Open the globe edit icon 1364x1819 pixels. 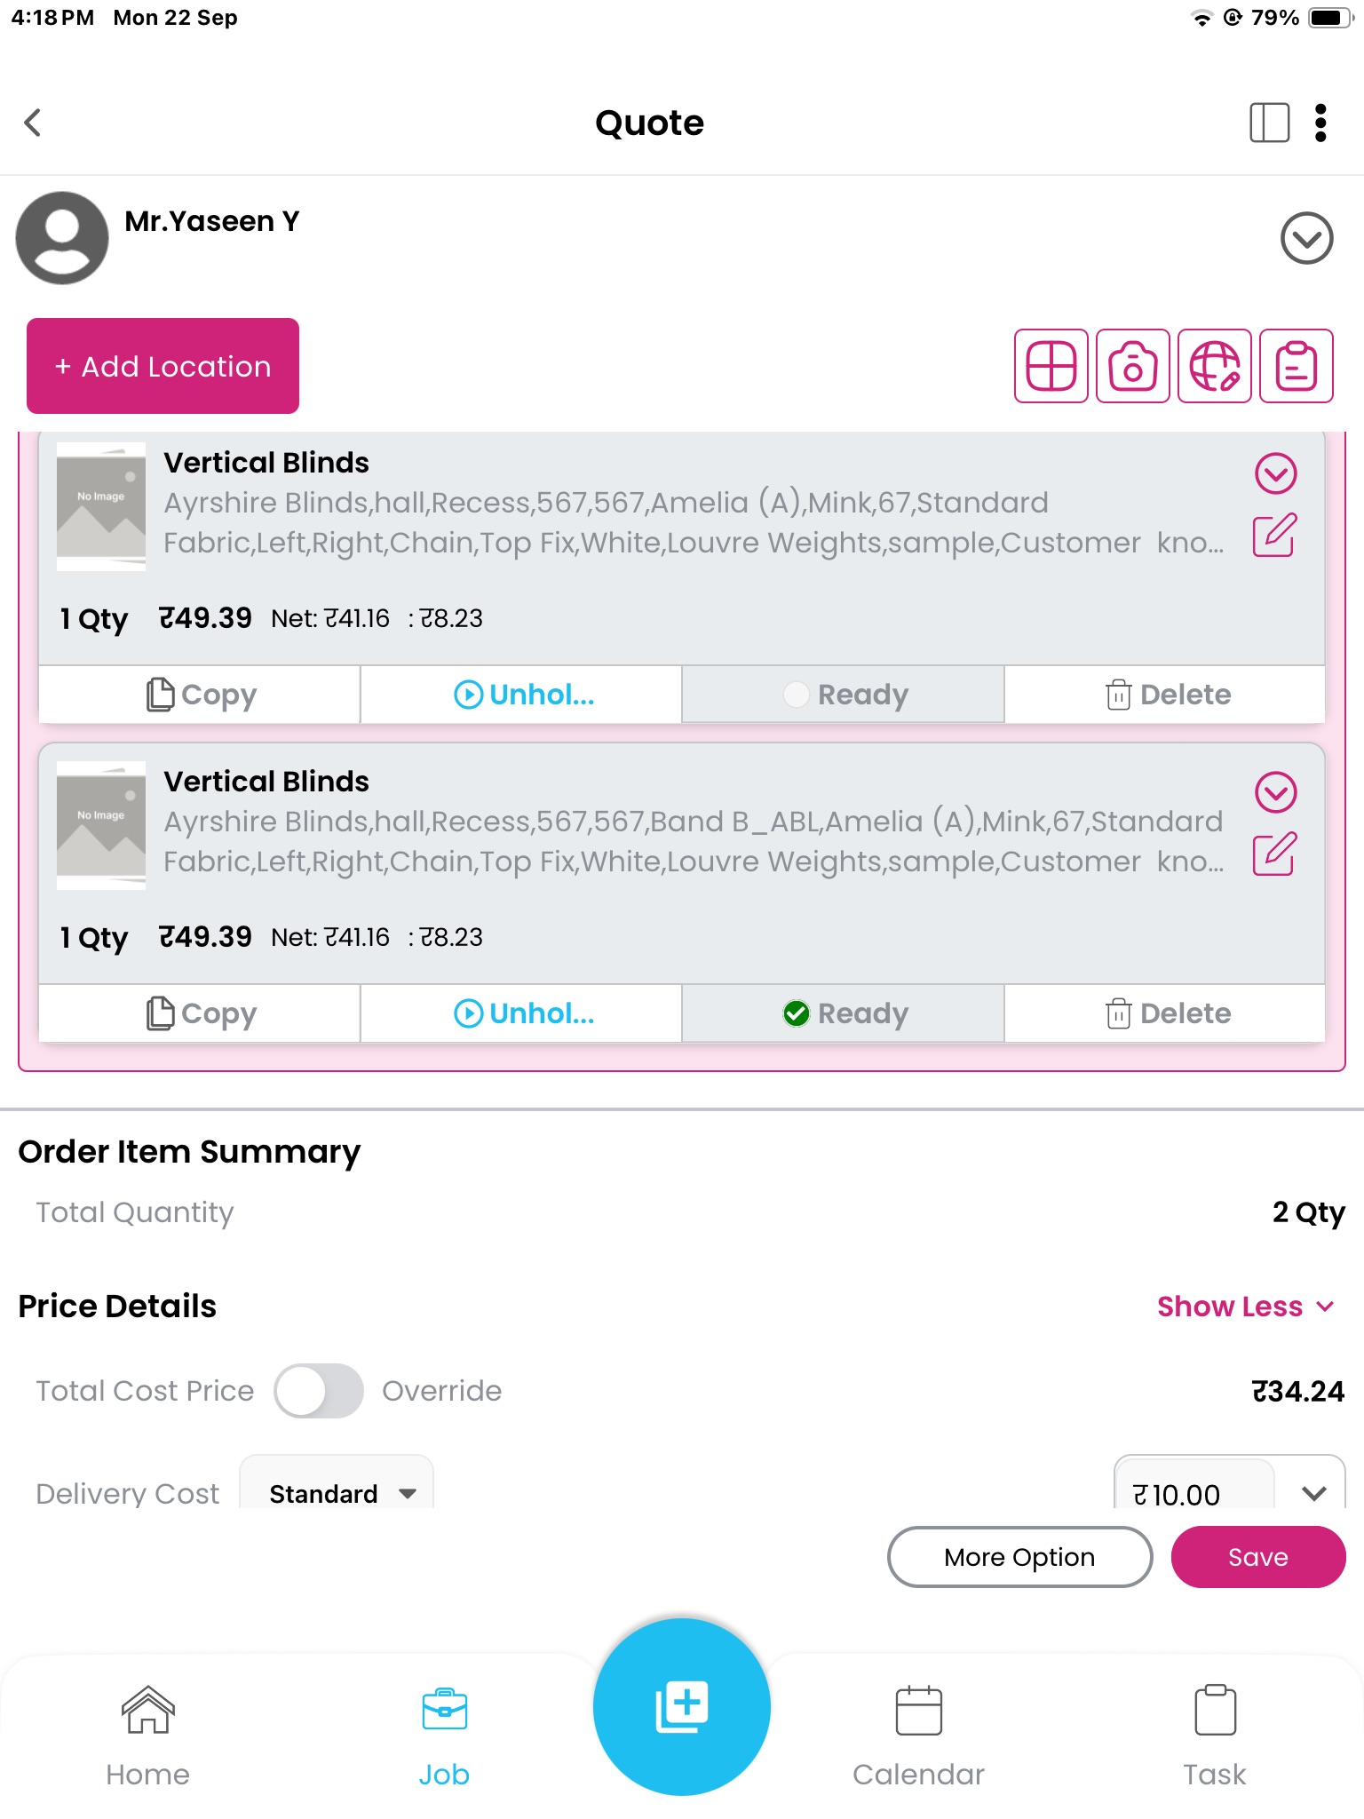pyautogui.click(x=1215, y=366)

* * *

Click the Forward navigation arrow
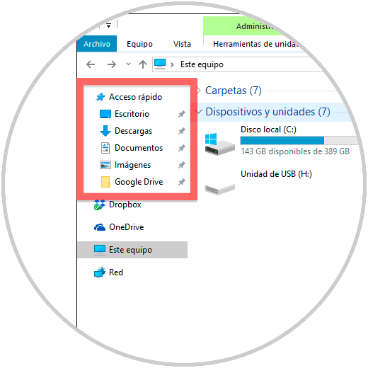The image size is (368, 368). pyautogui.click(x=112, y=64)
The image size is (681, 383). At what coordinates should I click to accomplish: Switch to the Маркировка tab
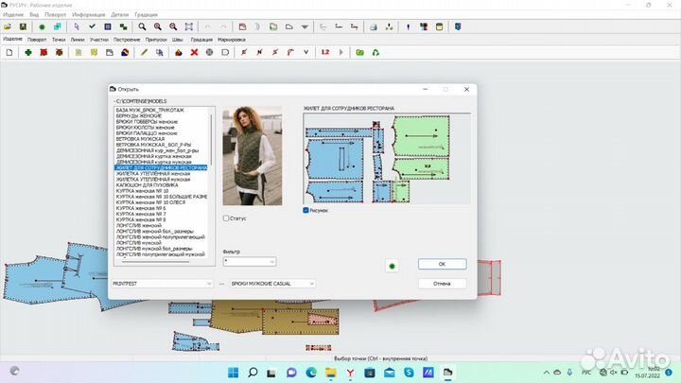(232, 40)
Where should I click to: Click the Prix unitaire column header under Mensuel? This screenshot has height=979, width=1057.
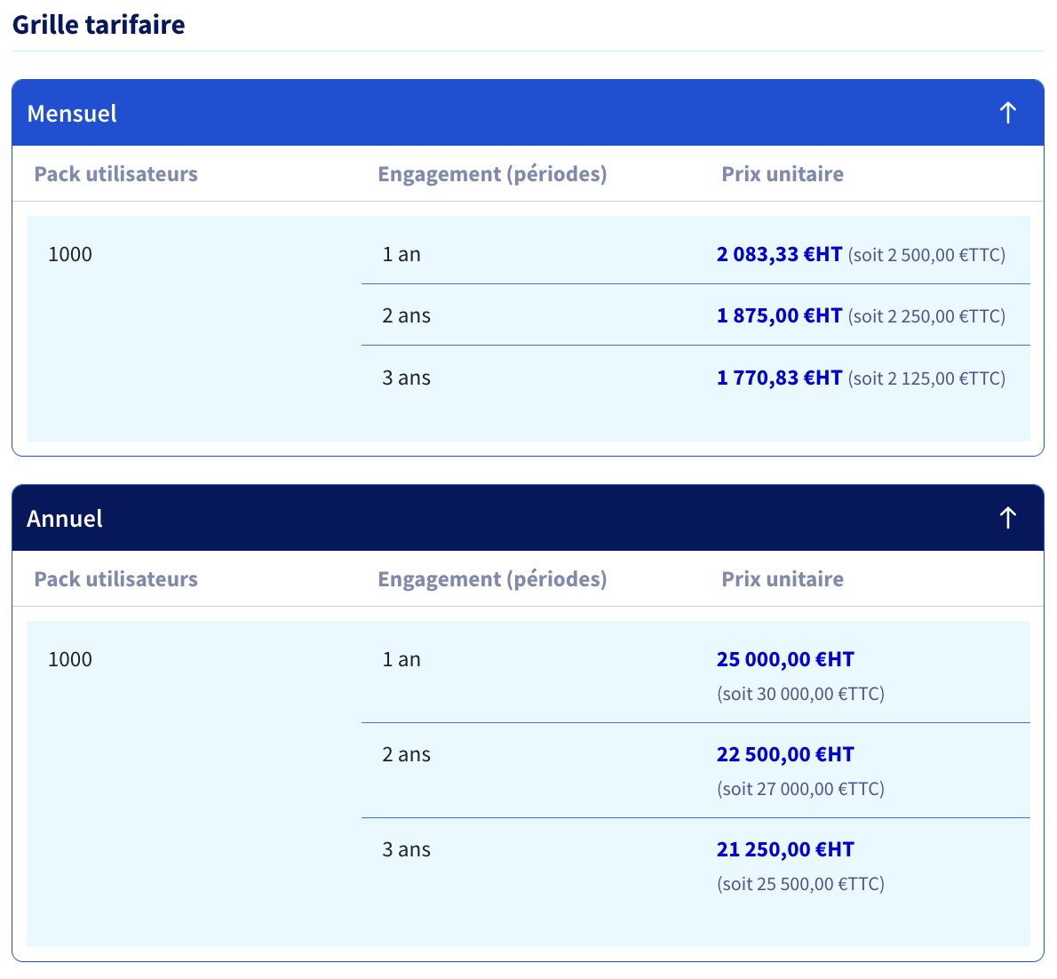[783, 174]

> [Do this]: Gather every line of the entries above that contains the string "should". Case counts, so match uppercase and lowercase letters exactly.

> [The answer]:
The image size is (681, 383). At what coordinates should I click to accomplish: Switch to the Маркировка tab
Where should I click to: Click the Prix unitaire column header under Mensuel? This screenshot has height=979, width=1057.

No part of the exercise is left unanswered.